Plaintiff next argues that even if DOE’s purported decision to not include the Properties as part of the Mill processing site was in fact a designation, it was not a designation “made,” but a designation “not made,” and therefore § 7912(d) is inapplicable. I disagree. While facially appealing, plaintiffs argument fails upon closer inspection. To begin with, to read § 7912(d) in such a constrained manner would be to ignore the reality that any decision to take an affirmative action necessarily is a decision to
not
take its inverse.
See, e.g.,
5 U.S.C. § 551(13) (defining “agency action” under the APA to include not only affirmative actions taken, but also the “denial thereof’ and the “failure to act”). In the UMTRCA context, for example, a DOE decision to designate a given parcel of property as a processing site inherently includes a decision to
not
designate whatever property lies just outside the site’s boundaries. Moreover, where, as here, plaintiffs challenge is to a failure to include certain properties as vicinity properties after the initial designation of the processing site, the challenge is necessarily a challenge to the initial “designation made.” As discussed above, UMTRCA makes clear that the inclusion of a vicinity property as part of a processing site is not an isolated event, but rather is a component of the processing site’s designation, even if temporally separate. Plaintiffs distinction between designations “made” and designations “not made,” therefore, is illusory.
* * * *
## Exercise instructions
A. List every acronym in the opinion excerpt on the Mill processing site that is written entirely in capital letters without periods.
B. Carry the opinion excerpt on the Mill processing site forward from its final sentence.
The rows that follow are separate material, unconnected to the opinion excerpt on the Mill processing site.
* * * *
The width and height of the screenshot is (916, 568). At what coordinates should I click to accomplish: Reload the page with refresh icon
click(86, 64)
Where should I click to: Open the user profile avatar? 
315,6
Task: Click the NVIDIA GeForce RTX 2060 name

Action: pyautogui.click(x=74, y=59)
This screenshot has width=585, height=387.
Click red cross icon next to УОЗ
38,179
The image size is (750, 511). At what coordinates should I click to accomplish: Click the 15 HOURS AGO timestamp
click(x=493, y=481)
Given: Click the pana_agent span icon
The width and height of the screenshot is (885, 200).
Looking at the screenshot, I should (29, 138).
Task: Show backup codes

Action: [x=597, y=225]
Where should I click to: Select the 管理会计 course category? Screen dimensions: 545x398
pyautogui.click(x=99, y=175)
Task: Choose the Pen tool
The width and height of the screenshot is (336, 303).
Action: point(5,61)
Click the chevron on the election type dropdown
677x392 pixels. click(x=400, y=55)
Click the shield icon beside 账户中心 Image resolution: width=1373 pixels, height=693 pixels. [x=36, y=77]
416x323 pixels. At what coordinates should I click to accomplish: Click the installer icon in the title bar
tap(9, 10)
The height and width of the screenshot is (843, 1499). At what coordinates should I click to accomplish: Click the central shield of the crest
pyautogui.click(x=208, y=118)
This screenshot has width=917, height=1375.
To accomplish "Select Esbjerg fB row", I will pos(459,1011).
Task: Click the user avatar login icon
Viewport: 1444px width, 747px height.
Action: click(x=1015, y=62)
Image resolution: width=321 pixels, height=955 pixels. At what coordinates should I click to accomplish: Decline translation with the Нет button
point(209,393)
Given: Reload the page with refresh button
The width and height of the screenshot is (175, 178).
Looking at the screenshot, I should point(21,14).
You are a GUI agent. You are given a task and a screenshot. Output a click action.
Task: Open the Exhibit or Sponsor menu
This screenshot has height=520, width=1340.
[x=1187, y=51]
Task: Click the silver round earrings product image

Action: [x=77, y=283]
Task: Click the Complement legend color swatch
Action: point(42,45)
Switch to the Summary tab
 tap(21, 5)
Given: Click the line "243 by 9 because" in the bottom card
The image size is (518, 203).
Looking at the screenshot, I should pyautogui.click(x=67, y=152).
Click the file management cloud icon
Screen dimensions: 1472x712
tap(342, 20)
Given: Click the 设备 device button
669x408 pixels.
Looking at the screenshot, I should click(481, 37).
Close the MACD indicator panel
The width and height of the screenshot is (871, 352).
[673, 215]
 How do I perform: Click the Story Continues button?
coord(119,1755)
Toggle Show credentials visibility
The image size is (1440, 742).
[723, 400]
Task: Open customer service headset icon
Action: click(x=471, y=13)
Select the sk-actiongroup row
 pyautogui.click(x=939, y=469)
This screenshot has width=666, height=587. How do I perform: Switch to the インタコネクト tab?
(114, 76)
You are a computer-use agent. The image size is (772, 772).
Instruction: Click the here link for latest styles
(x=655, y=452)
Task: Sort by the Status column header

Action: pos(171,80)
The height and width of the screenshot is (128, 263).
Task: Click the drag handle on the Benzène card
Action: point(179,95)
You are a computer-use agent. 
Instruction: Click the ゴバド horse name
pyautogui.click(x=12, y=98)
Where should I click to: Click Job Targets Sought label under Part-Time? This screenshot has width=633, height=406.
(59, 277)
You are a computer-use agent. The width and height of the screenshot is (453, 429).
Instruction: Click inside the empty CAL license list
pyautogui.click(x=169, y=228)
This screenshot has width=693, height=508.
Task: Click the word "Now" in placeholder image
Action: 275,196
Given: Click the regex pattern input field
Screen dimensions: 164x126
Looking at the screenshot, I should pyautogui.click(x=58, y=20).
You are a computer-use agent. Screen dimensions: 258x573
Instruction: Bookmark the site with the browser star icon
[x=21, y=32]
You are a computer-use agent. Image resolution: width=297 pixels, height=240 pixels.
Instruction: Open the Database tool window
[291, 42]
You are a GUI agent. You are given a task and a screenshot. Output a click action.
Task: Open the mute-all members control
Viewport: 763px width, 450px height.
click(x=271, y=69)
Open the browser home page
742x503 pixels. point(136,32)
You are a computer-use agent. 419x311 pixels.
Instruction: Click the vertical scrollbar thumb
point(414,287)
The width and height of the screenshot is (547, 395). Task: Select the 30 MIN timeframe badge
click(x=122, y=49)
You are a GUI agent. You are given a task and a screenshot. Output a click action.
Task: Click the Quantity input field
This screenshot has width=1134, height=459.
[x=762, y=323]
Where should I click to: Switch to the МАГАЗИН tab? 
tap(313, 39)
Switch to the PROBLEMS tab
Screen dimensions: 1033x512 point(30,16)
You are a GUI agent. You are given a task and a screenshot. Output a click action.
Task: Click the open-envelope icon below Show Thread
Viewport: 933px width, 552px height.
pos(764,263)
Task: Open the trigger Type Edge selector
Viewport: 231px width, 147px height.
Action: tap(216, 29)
* * * *
## Exercise answers
A. DOE, APA, UMTRCA

B.
See Sierra Club v. Edwards,
No. 81-1368, 1983 U.S. Dist. LEXIS 17625, at *9-10 (D.D.C. Apr. 18, 1983) (contrasting a challenge to the
rate
at which DOE was considering designations of vicinity properties, which § 7912(d) did not bar, with challenging the “appropriateness of designating
or refusing to designate
a particular location as a vicinity property” (emphasis added)). Accordingly, for the foregoing reasons, the plain language and structure of UMTRCA provide “clear and convincing evidence” that Congress intended to preclude judicial review over plaintiffs APA claim,
Abbott Labs.,
387 U.S. at 141, 87 S.Ct. 1507, and therefore the Court must, and will, dismiss it.
CONCLUSION
Thus, for all the foregoing reasons, the Court GRANTS defendants’ motion to dismiss plaintiffs APA claim. An appropriate Order will issue with this Memorandum Opinion.